Binance CEO got 4 months in prison. FTX’s got 25 years. Was compliance the difference?
By Aaron Nicodemus2024-05-15T20:00:00
It’s unusual for chief executive officers to be held criminally responsible for financial misconduct at their firms.
Equally eye-opening is the significant discrepancy in sentences handed down recently against the leaders at a pair of cryptocurrency exchanges.
The founder of Binance, Changpeng Zhao, was sentenced to four months in prison last month after pleading guilty to one count of conspiring to violate the Bank Secrecy Act. Compare that to the outcome for the founder of FTX, Sam Bankman-Fried, who was sentenced to 25 years in prison in March for misappropriating billions of dollars and defrauding investors.
Why the wild disparity in their sentences? Of course, it has a lot to do with the differing nature of their cases—Bankman-Fried was found guilty by a jury on seven criminal counts, while Zhao pleaded guilty to only one.

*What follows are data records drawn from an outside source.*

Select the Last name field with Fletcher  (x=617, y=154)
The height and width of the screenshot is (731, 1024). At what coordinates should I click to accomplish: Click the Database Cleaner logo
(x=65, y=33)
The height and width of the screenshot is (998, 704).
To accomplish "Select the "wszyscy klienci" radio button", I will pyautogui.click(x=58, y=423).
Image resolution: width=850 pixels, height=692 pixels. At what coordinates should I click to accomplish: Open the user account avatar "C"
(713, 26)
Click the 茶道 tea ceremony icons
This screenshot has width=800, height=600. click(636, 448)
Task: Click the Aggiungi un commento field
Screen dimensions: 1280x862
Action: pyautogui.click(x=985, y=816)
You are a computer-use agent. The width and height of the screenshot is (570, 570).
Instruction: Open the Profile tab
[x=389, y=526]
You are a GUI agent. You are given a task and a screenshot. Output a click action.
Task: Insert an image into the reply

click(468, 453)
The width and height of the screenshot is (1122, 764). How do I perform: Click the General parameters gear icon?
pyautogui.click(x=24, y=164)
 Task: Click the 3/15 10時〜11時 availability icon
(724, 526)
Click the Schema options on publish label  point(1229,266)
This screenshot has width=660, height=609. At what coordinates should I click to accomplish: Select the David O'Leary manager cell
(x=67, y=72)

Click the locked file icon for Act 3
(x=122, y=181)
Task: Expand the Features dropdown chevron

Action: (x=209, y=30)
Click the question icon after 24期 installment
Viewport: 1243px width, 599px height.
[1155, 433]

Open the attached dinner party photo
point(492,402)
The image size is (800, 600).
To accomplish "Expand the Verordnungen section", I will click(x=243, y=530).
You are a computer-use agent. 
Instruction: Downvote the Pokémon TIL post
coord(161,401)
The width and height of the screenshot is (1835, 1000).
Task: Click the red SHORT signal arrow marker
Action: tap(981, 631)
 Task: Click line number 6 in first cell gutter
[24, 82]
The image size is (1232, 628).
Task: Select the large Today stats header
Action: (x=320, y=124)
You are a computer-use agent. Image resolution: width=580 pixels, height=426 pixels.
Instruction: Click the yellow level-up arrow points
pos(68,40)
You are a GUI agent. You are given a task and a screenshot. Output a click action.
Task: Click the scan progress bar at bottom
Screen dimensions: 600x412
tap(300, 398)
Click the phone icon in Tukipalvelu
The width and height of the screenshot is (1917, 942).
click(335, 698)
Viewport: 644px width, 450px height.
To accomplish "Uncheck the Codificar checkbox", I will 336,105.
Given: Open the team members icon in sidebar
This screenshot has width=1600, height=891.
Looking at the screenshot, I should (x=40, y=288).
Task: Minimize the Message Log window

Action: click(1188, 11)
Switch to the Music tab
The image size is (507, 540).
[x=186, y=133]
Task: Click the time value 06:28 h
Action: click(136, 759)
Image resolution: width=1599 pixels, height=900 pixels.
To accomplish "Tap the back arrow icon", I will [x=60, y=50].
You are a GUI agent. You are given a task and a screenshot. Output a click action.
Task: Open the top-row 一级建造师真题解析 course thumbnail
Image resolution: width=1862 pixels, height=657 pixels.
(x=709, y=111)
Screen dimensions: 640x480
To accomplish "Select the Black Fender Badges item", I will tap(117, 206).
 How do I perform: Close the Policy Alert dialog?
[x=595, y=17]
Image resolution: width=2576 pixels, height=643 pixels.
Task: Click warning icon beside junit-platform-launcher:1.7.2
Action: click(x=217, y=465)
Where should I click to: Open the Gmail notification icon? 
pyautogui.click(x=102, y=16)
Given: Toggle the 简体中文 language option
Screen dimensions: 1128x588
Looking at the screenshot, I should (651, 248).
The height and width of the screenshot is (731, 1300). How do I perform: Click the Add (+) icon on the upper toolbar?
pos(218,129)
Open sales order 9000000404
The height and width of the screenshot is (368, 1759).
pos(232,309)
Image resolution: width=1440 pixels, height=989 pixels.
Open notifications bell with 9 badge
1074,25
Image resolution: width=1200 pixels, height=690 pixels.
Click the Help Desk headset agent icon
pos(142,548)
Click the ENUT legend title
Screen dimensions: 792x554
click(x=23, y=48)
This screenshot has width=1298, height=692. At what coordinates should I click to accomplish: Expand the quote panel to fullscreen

Both cases also held significant monetary ramifications: Binance agreed to pay $4.3 billion across resolutions with several agencies, including the DOJ, while Zhao personally paid $150 million. Bankman-Fried agreed to forfeit $11 billion as part of his punishment.
I argue the performance of the compliance teams at the two firms was as big a contrast as the penalties earned by their respective founders. Competent compliance is the biggest reason why Binance continues to operate, while FTX was forced to enter bankruptcy proceedings in November 2022 and will never reopen.